To eliminate the brittle nature of the bond-slip law which is observed in conventional concretes, a strain resilient cementitious composite (SRCC) with a high tensile strain capacity and improved tensile strength is considered as the host matrix. The ductility and resilience of this innovative cementitious material provides an interesting test-bed for the development of bond and stress-transfer [
3], since transverse tensile strength in the bar-cover is sustained up to large hoop strains due to the bridging effect provided by the fibers [
4,
5] and the fine-grained matrix often enhanced by nano-materials.
Available tests on CNT and fiber-reinforced cementitious mortars [
6,
7] illustrate that whereas micro-fibers ameliorate the strain capacity in tension, the CNTs impart significantly higher energy for crack propagation and thus increased tensile strength, by arresting the propagation of cracks at the nanoscale in the matrix structure. These effects are expected to favorably affect the matrix-to-reinforcement bond strength, although tests verifying this assumption are still not available.
Few experimental investigations have been published regarding the bond-slip behavior of deformed steel bars embedded in fine-grained fiber reinforced cementitious composites, even without nano-additives. Chao et al. [
8] conducted modified-pullout tests, where both the pulled bar and the surrounding media are stressed in tension along the anchorage length
Lb (this is a prerequisite condition of the test setup so that the SRCC matrix may be able to develop its enhanced ductility in tension). It was observed that the large deformation capacity of the bar cover enables a much milder descend in the post-peak branch of the bond-slip law regulating accordingly the deformation capacity of reinforced concrete anchorages. In this modified pullout test the matrix hoop tensile stress was varied along the anchorage length; thus the intensity of multi-cracking was accordingly hampered. Bandelt and Billington [
4,
5] conducted splice tests, thus securing constant hoop tensile stress of the matrix lengthwise along the splice zone; they measured similar bond response, but smaller magnitudes than Chao et al. [
8] due to longer embedded length and the nature of the bond mechanism (splice versus anchorage).

Tasks and exercises ▸
a. Transcribe the passage on bond-slip behavior in cementitious composites, taking everything from "To eliminate the" down to "enhanced by nano-materials.".
b. Write the next part of the passage on bond-slip behavior in cementitious composites, picking up right after its final sentence.

Collected data ▸
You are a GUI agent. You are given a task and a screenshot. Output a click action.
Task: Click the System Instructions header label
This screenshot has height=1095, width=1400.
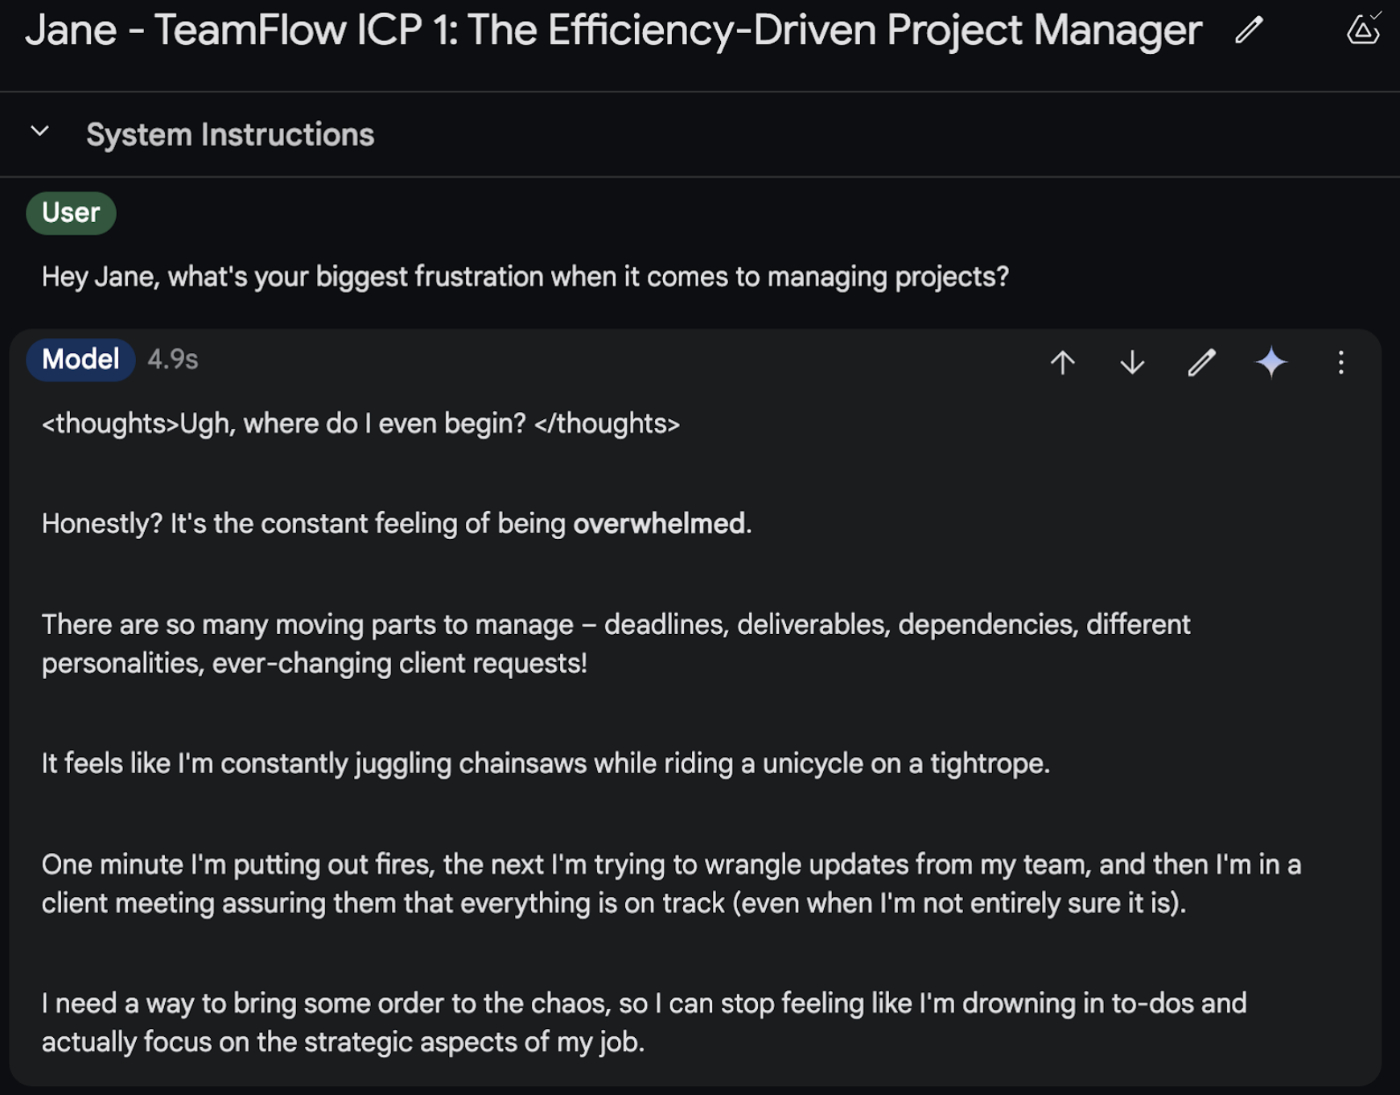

The replies ▸
a.
To eliminate the brittle nature of the bond-slip law which is observed in conventional concretes, a strain resilient cementitious composite (SRCC) with a high tensile strain capacity and improved tensile strength is considered as the host matrix. The ductility and resilience of this innovative cementitious material provides an interesting test-bed for the development of bond and stress-transfer [
3], since transverse tensile strength in the bar-cover is sustained up to large hoop strains due to the bridging effect provided by the fibers [
4,
5] and the fine-grained matrix often enhanced by nano-materials.

b.
The aim of the experimental effort presented herein was to explore the effect that the tensile strain capacity of a strain resilient cementitious matrix would have on the bond mechanism and the strain development capacity of embedded reinforcement. The latter is the ultimate strain the reinforcement would be able to develop given its anchorage length. The mix comprised fine-grained particles and was reinforced with carbon nano-tubes (CNT) and micro polypropylene fibers (PP). With reference to the strain ductility of the matrix, the age of testing is critical because the gradual strength increase seems to compromise debonding and pull out of fibers in favor of strain localization and eventual failure by fiber rupture [
9,
10]; thus age of testing is a variable of the experimental program (dates of testing 30 and 70 d after casting).
For the purpose of investigating bond of reinforcement embedded in the proposed cementitious matrix, a novel test was developed where local bond is studied in the constant moment region of a short beam in four-point bending, with the bar anchorage occurring in the tension side of the specimen. Thus, along the anchorage length Lb of the studied bond, (where Lb = 5Db, Db is the diameter equal to 10mm of a steel bar with yielding stress fy = 500 MPa and modulus of Elasticity Es = 200 GPa) both reinforcement and matrix are highly mobilized in tension, and as such their tensile properties influence the measured average bond-slip law. The experimental program consisted of twelve beam specimens. Parameter of study in the experimental program was the distributed reinforcement of the matrix structure which imparts its resilience in tension. Thus, four variations of the basic matrix were considered, namely, (i) the control matrix, (ii) the control matrix reinforced with CNTs (both of those did not contain other fibers); (iii) the SRCC material comprising the control matrix (i) reinforced with PP fibers, and (iv) the SRCC material used in (iii) enhanced by the addition of CNTs. For each one of the matrices considered, an additional set of three prism samples (40 mm × 40 mm × 160 mm) were also tested in three-point bending for measuring the relevant flexural tensile response at the same age of the associated bond specimens for better correlation of the results.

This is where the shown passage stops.